YEDEKSİZ DEVLET: ÇÜRÜMENİN TARİFİ
Bir ülkede CUMHURBAŞKANININ DIŞINDA HER ŞEYİN YEDEĞİ VARSA, BU BİR SİSTEM ZAAFIDIR! Polisin, askerin, hazinenin ve hatta mahkemelerin bile yedeği var. Peki ya liderlik? Liderliğin yedeği yoksa halk, kaosa teslim edilmiştir!
ADALETİN YEDEĞİ OLMAZ! Olursa o ülkede hukukun üstünlüğü değil, güçlünün hukuku egemen olur. GÜVENLİĞİN YEDEĞİ OLMAZ! Çünkü yedek güvenlik güçleri demek, devletin kendi zeminini kaybettiğinin itirafıdır.
Hazine yedeklenebilir mi? Belki. Ama halkın ekmeği ve umudu yedeklenemez. Eğer bir ülkede mahkemeler bile farklı senaryolarla yedekleniyorsa, orada adalet sadece bir tiyatro sahnesidir!

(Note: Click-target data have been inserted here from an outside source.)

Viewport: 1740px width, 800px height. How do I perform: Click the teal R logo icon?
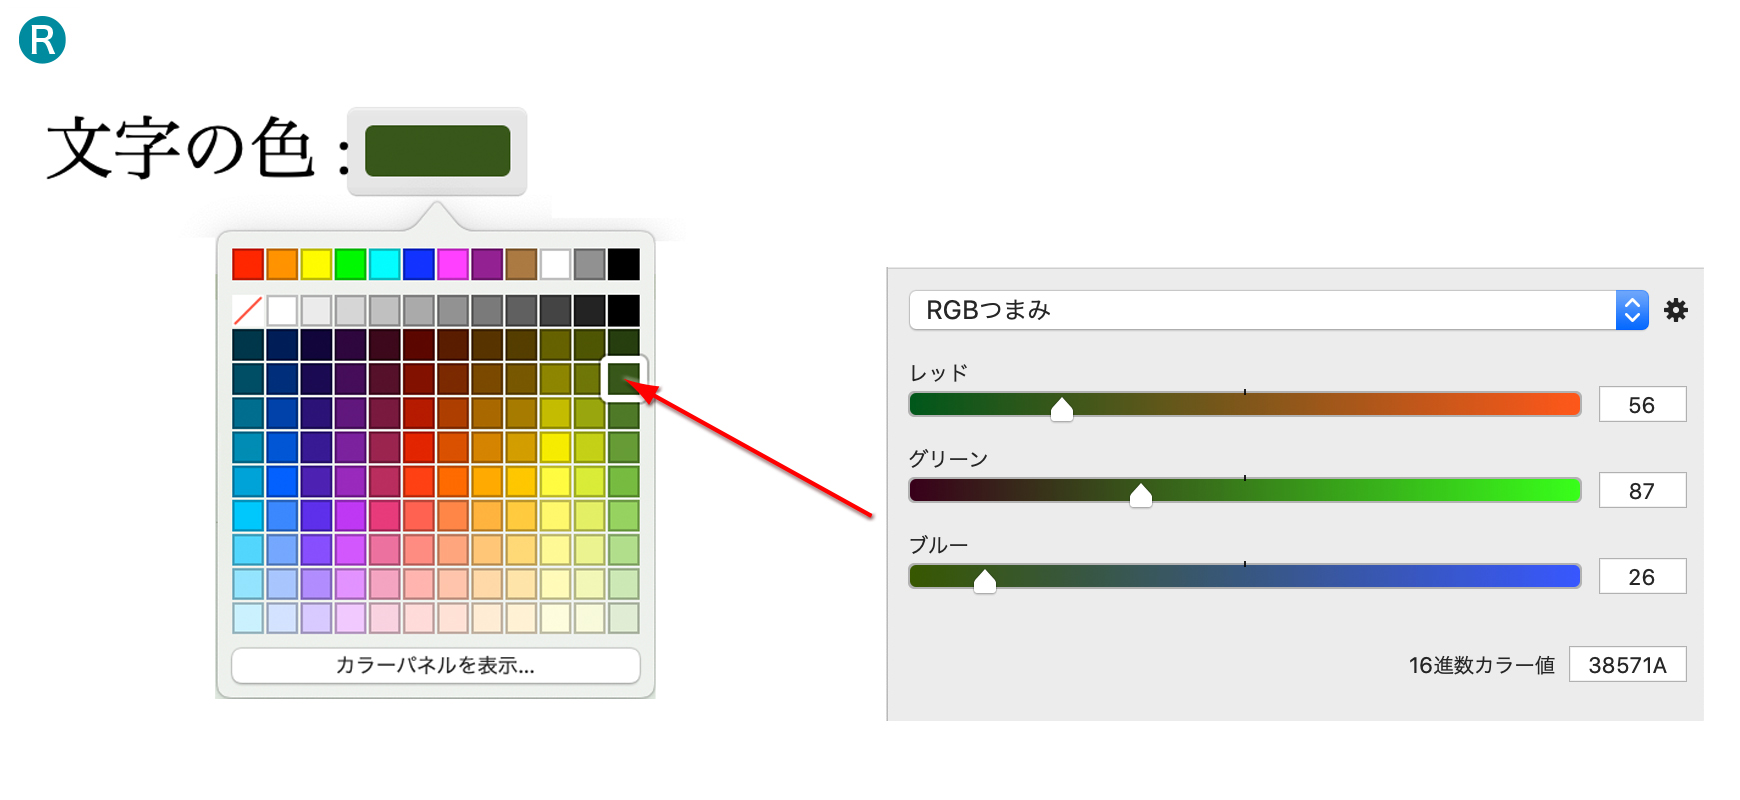pyautogui.click(x=42, y=40)
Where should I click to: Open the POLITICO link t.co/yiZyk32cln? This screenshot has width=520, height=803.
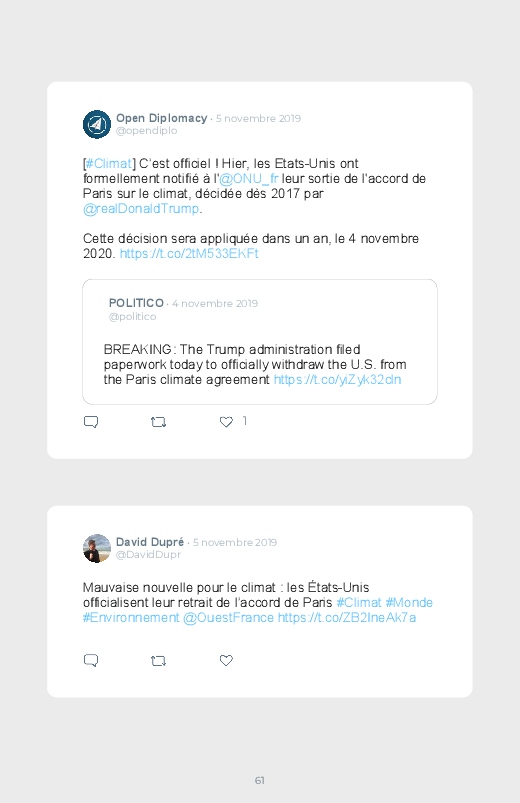pos(337,379)
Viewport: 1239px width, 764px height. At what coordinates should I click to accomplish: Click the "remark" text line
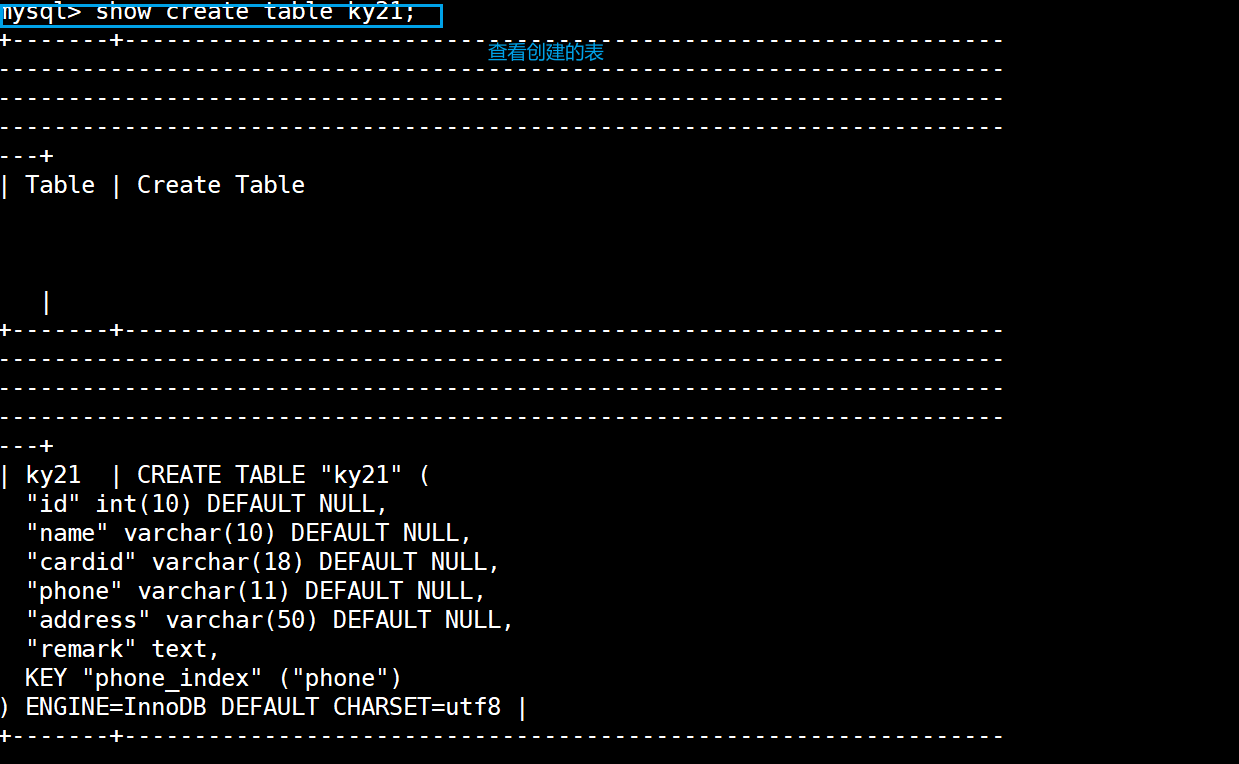click(123, 649)
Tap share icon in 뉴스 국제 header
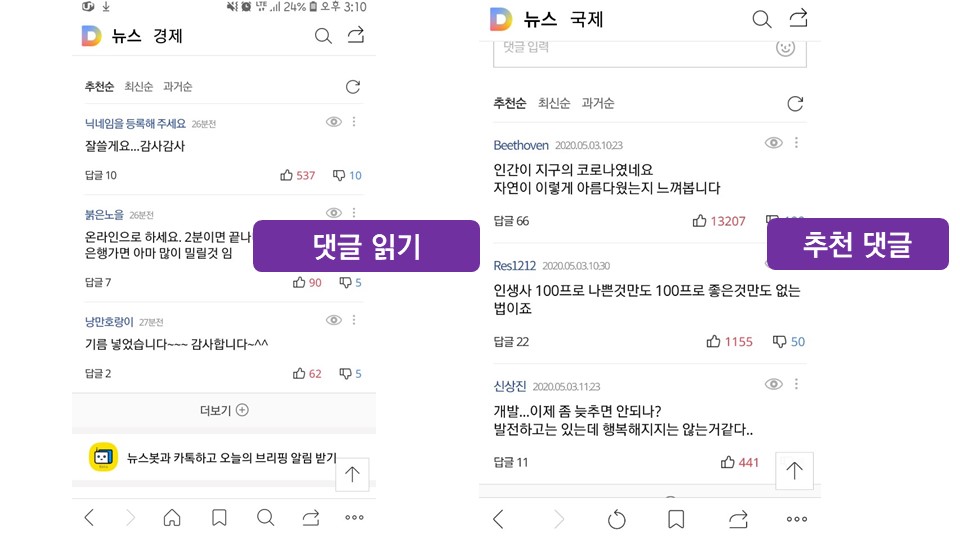 pyautogui.click(x=798, y=18)
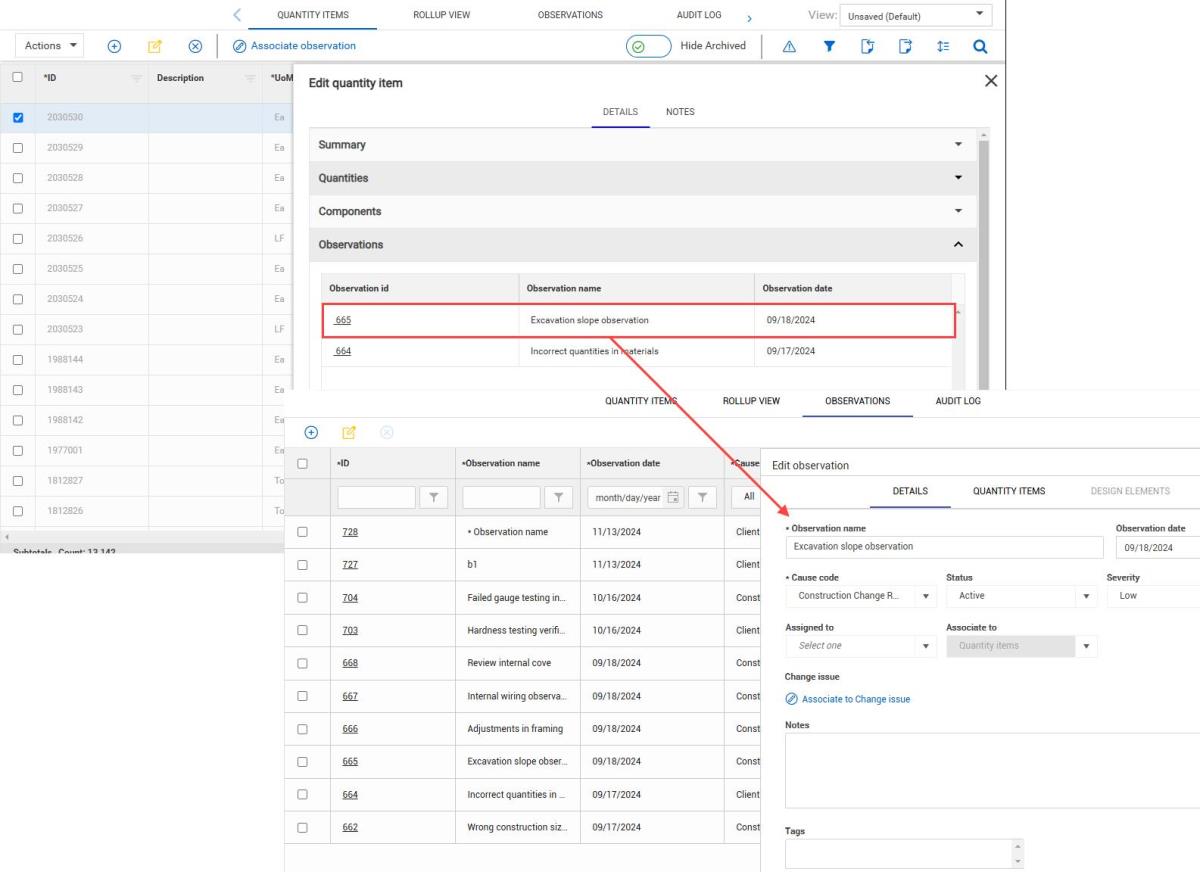Click Associate to Change issue link
Screen dimensions: 1200x872
click(x=855, y=699)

En büyük felaket ise ALTERNATİFSİZ BİR LİDERLİK ANLAYIŞIDIR. Tek bir kişi üzerinden kurulan bir düzen, hem devleti hem de halkı rehin alır. Böyle bir sistemde güven kaybolur, yerini korku alır. Halk ise “yedeksiz bırakılmış” bir umutsuzluğa mahkûm edilir.
SİSTEM DEĞİL, ÇIKMAZ!
Yedeklerle yürütülen bir düzen, devleti ayakta tutmaz, tam aksine içten içe çürütür. LİDERLİK, BİR KİŞİNİN DEĞİL, SAĞLAM KURUMLARIN GÜCÜDÜR. Güçlü devlet, yedeksiz karar alır ama tüm seçenekleri açık tutar.
Unutmayalım, yedeğe bel bağlayanlar, çöküşe yatırım yapar. Gerçek bir devlet ise yedeğe değil, halkına ve adil bir düzene dayanır.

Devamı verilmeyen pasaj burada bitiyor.